It has become customary to give recent productions of Hänsel and Gretel a modern and often murkier twist, perhaps mirroring the current surge in popularity of darker stories, and the appetite for Nordic noir in particular. Humperdinck’s sister Adelheid Wette adapted the tale from the original Grimm brothers, lightening it considerably in the process, for her own children to perform with some songs composed by her brother. The opera eventually followed. Scottish Opera’s new production from Bill Bankes-Jones, who has also provided a fresh translation, took us firmly back to Humperdinck’s original conception, with a traditionally told story. No modern housing estates here, or even male witches.
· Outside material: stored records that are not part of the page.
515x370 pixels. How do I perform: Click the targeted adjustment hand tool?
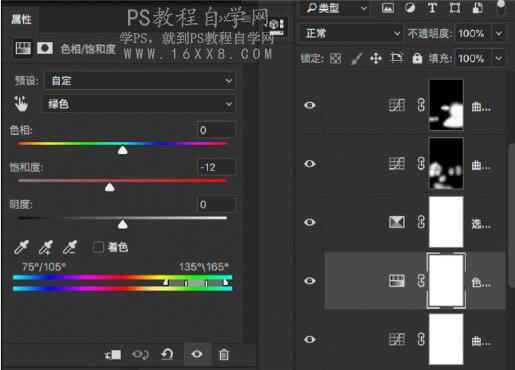click(x=21, y=104)
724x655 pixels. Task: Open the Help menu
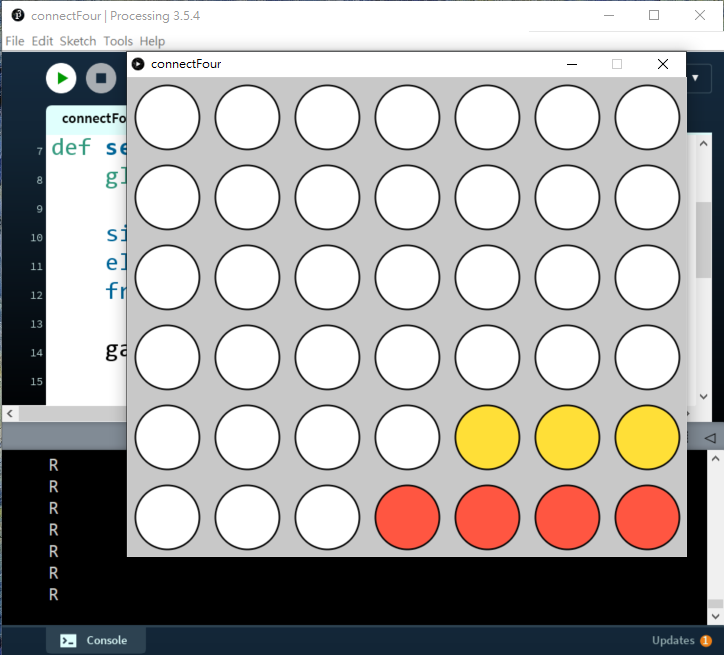[152, 41]
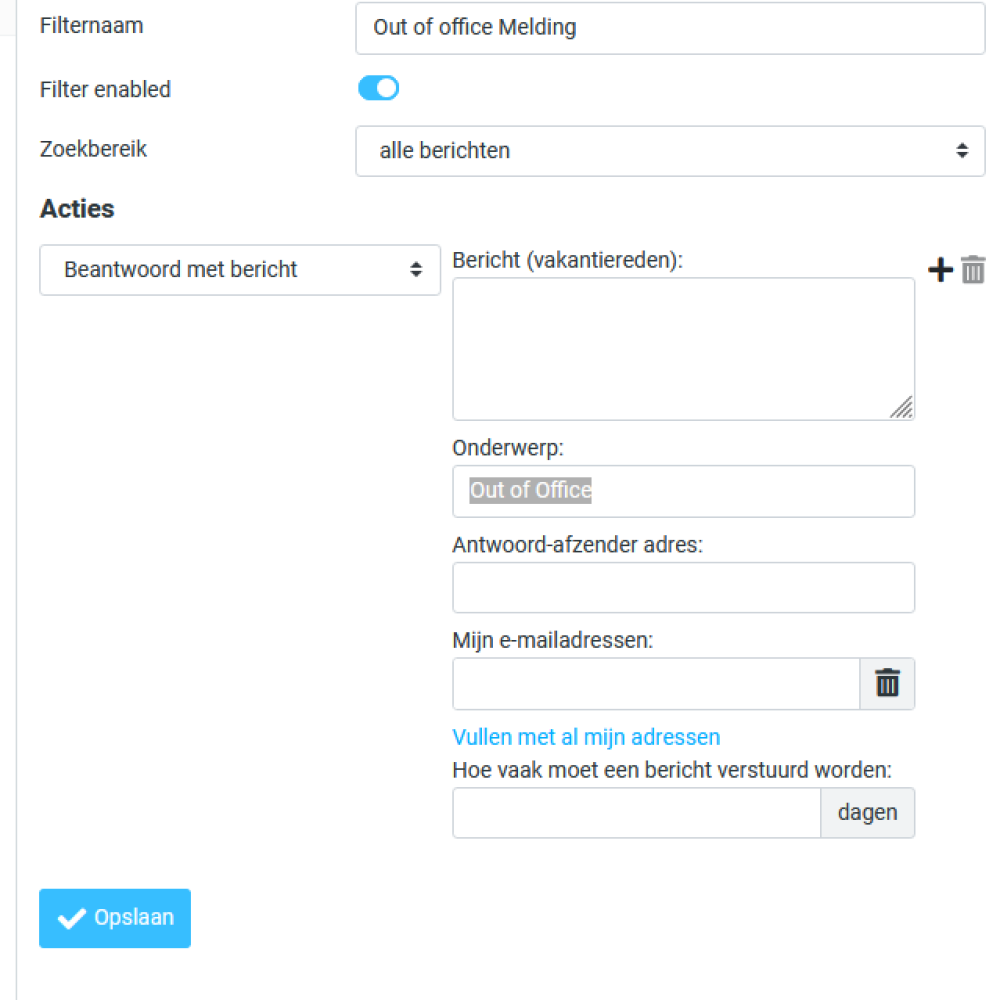Click the checkmark icon on the Opslaan button
This screenshot has width=1000, height=1000.
pos(72,918)
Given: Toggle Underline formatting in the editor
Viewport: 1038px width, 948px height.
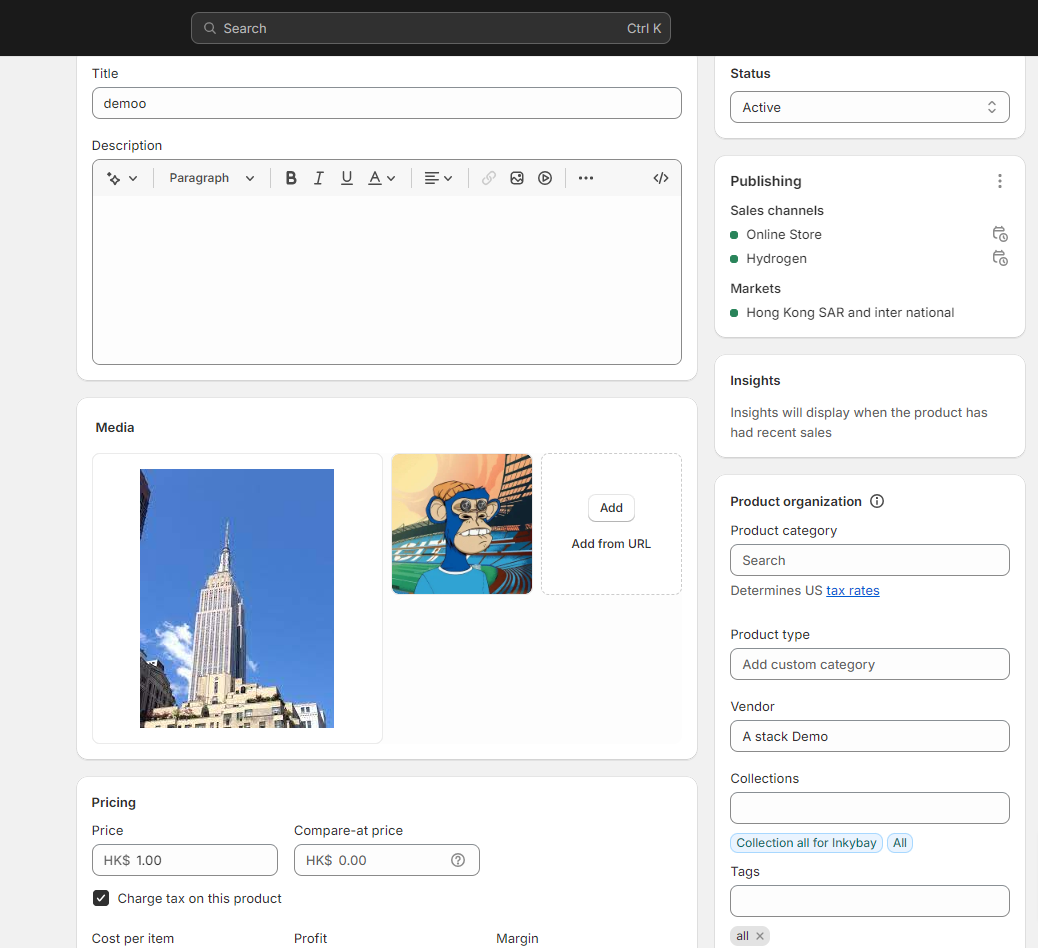Looking at the screenshot, I should pos(347,178).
Designer Tim Meacock produced a simple but effective set of large, planked tree trunks soaring skywards, which shifted about uncannily in the forest scenes, unnerving the lost children. It was enhanced, in the opera’s genuinely frightening centrepiece, by spectacularly eerie lighting from Mark Doubleday. A simple hut in the woods with Germanic rustic furniture in Act One gave way to the forest, and eventually to the gingerbread house in Act Three. Indeed, the appealing look and feel of the opera was very much something one would expect to find in an illustrated version of the book for younger children.
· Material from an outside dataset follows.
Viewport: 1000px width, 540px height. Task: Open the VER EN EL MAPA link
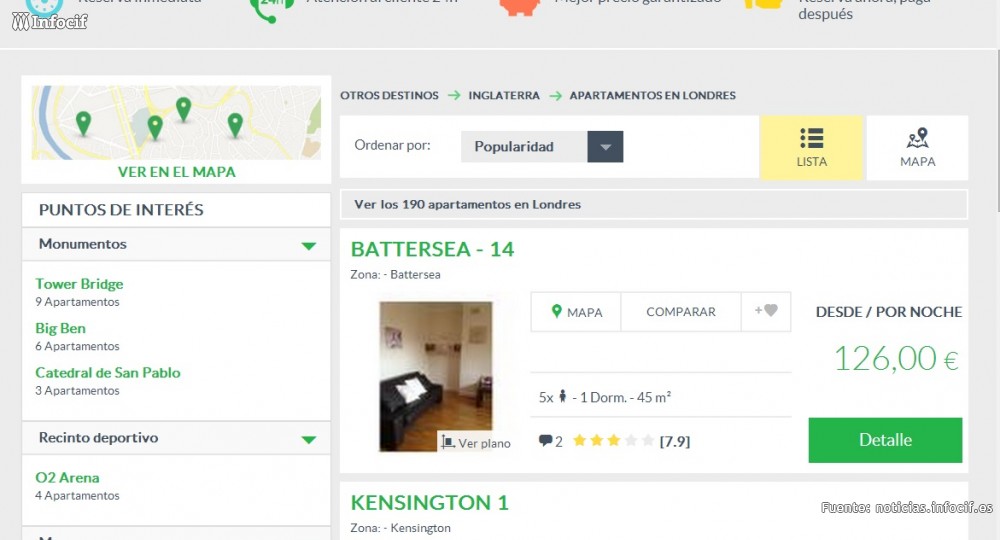pyautogui.click(x=177, y=172)
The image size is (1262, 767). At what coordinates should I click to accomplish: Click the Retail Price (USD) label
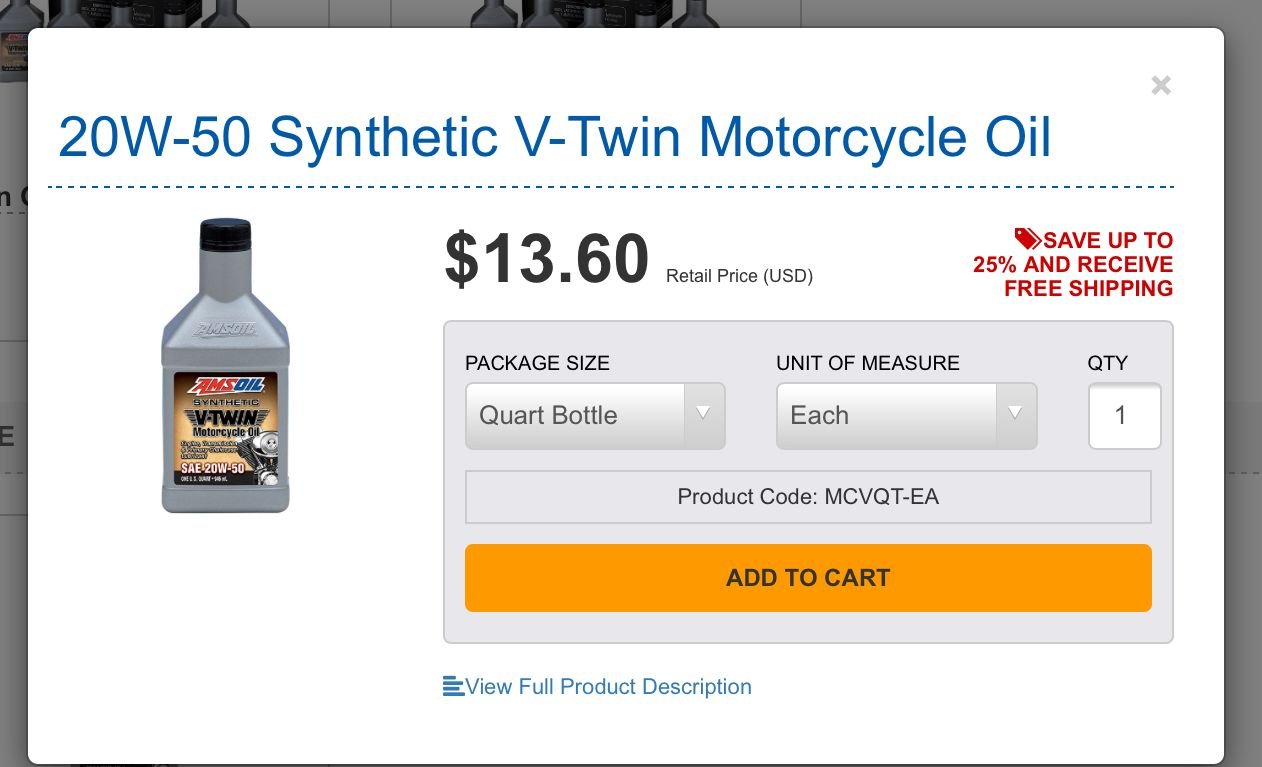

Estonian Kai Rűűtel was a convincingly boyish Hänsel and Ailish Tynan a sweet Gretel. Both were very finely sung and they connived well together, particularly so in the lively dances, which were choreographed by Kally Lloyd Jones. Their mother Gertrude, sung by Shuna Scott Sendall, sent them out to gather strawberries, while their father Peter, Paul Carey Jones in glorious voice, returned after an unexpectedly good day selling brooms.